# Logo fürs Forum



## 8ull23y3 (30. Aug 2005)

Na hopp wo sind die kreativen von euch. Dachte ich stoß das mal an. Gucken was bei rum kommt  Aber nur wenn denn der stevg nix dagegen hat.


----------



## stev.glasow (31. Aug 2005)

Nö, habe nichts dagegen.


----------



## lin (31. Aug 2005)

Ähm, könntest du noch ein paar Regeln rüberschieben :wink: 
So die Grösse, also ein Kleines Logo für in der Navigation Toolbar, oder ein grosses Logo für oben auf die Page?


----------



## edgrar_u (18. Okt 2005)

Habt ihr eigentlich mittlerweile ein Logo?


----------



## 8ull23y3 (25. Okt 2005)

So wie es scheint noch nicht. Wenn du Ideen hast kannst sie denke ich gerne hier vostellen! stevg wird sich sicherlich freuen. Ansonsten kannst dus auch mal im chat versuchen dort ist eigentlich immer jemand der Mods oder sogar stevg selbst zu finden


----------



## DP (26. Okt 2005)

ihr könnt euch bei www.designload.com eins aussuchen, ich hab da n abo


----------



## 8ull23y3 (26. Okt 2005)

ollen Cheater


----------



## DP (26. Okt 2005)

wie cheater? 

ihr sucht euch da ne logovorlage aus und ich hole die mit meinem account ab, feierabend


----------



## lin (26. Okt 2005)

cheap-obwohls viele schöne Logos hat


----------



## Guest (29. Okt 2005)

hab mal auf mods.de nachgefragt, ob einer ein logo machen will.
hier ist das ergebnis







falls es uns gefällt, kann man das ja mit dem macher absprechen.
evtl kann man den duke auch noch im bender style haben, falls wir das wollen


----------



## Beni (29. Okt 2005)

Der Duke ist doch sicherlich geschützt?
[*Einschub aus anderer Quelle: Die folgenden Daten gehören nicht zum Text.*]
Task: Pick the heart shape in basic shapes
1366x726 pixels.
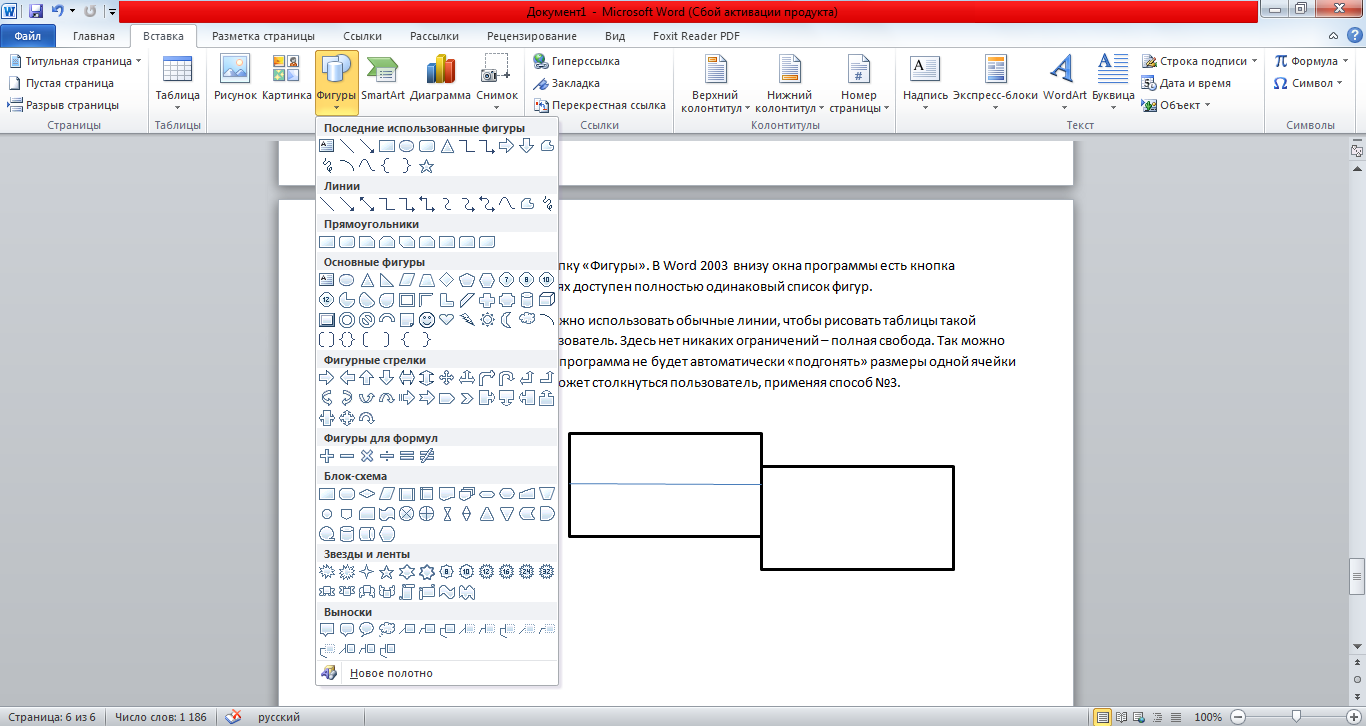Action: pyautogui.click(x=447, y=320)
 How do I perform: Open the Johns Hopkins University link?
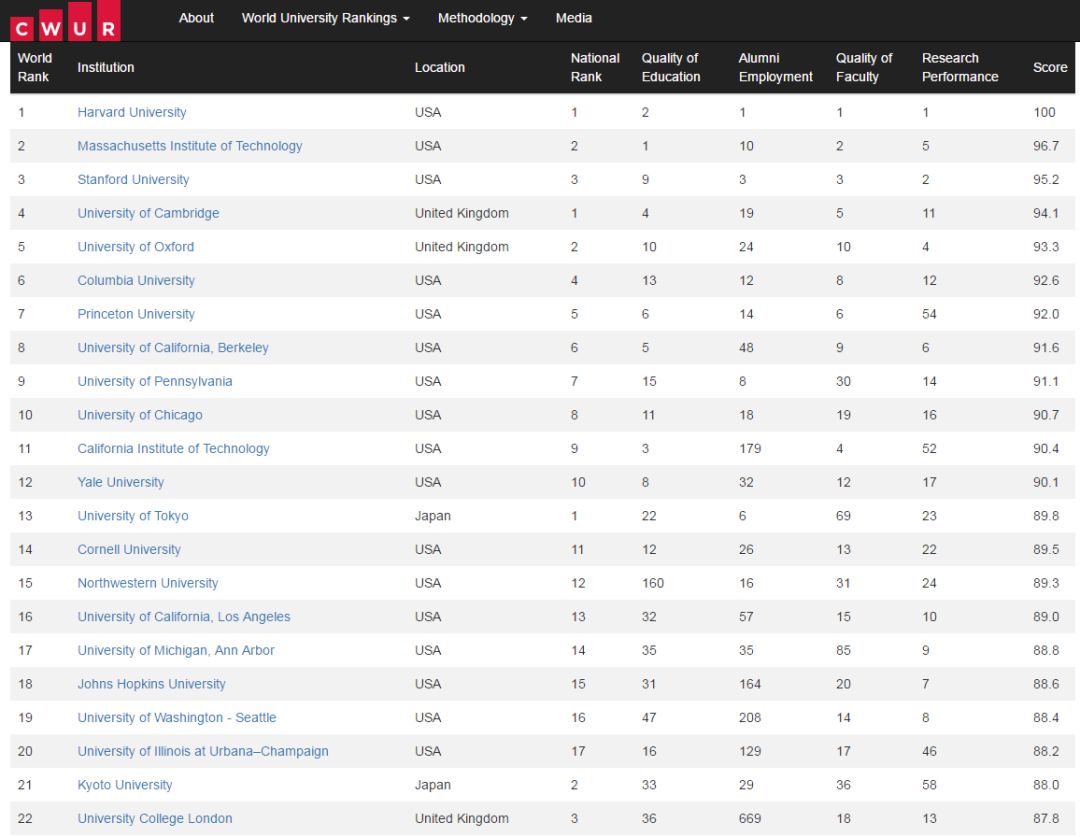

Ist das überhaupt legal?


----------



## Nick H. (29. Okt 2005)

soo toll find ich das jetzt nicht
rgendwie zu farblos


----------



## L-ectron-X (29. Okt 2005)

Duke ist Trade Mark, also Finger weg.


----------



## Roar (29. Okt 2005)

L-ectron-X hat gesagt.:
			
		

> Duke ist Trade Mark, also Finger weg.


favicon? 
java und vieles andere ist auch trademark...


----------



## pogo (29. Okt 2005)

ok. hab ich mich vorher net drüber informiert


----------



## Soulfly (30. Okt 2005)

und wie ist das?


----------



## Beni (30. Okt 2005)

Ich finde die hübsch   Das untere gefällt mir irgendwie besser.


----------



## SebiB90 (30. Okt 2005)

ich find das 2. auch besser, nur der code im hintergrund sollte kräftiger sein
wenn das geändert werden würde,würde ich den sofort nehmen


----------



## Nick H. (30. Okt 2005)

also ich finds nich so toll
das sollte vielleicht lieber mittig ausgerichtet sein
ud nicht so durcheinander


----------



## Soulfly (30. Okt 2005)

hier überarbeitet, obwohl ich nicht weiß, was du mit durcheinander meinst. Erklär mal!
hab leicht stärker gemacht


----------



## Nick H. (30. Okt 2005)

mit dem durcheinander mein ich wie du das Java-Forum.org geschrieben hast
das sieht irgendwie komisch aus

aber vielleicht liegt das einfach an mir und den andern gefällts


----------



## SebiB90 (30. Okt 2005)

also das mittlere find ich jetzt gut so
vllt. den code noch bischen ändern 
mein vorschlag

```
if(you.getJavaKnowledge() < NEEDED_KNOWLEDGE) {
  you.open("java-forum.org");
  you.ask();
}else {
  you.open("java-forum.org");
  you.answerQuestions();
}
```
aber weiß nicht ob das bischen zu lang wäre

und das "durcheinander" was Nick H. meint, find ich gut. ordentlich ist irgendwie langweilig


----------



## lin (30. Okt 2005)

interessanter Vorschlag
Über den Farbton lässt sich streiten, irgendwie ist dann alles zu monoton finde ich.


----------



## Soulfly (30. Okt 2005)

Zu monoton? Das ist ein Farbton aus dem Forumrändern. Kann auch einen dunkleren wählen.


----------



## L-ectron-X (30. Okt 2005)

Ich finds nett.


----------



## Nick H. (30. Okt 2005)

aber der oberste Farbton is der beste


----------



## Soulfly (30. Okt 2005)

Wenn es euch gefällt könnt ihr es einsetzen!
Wenn nicht mach ich weiter und das ist eine Drohung! :lol: 
[schild=8 fontcolor=000000 shadowcolor=C0C0C0 shieldshadow=1]Lasst den Geist kreisen![/schild]


----------



## Nick H. (31. Okt 2005)

wir könnens ja einfach mal einsetzen und schaun wie es aussieht
und dann machma ne Umfrage


----------



## SebiB90 (31. Okt 2005)

Nick H. hat gesagt.:
			
		

> wir könnens ja einfach mal einsetzen...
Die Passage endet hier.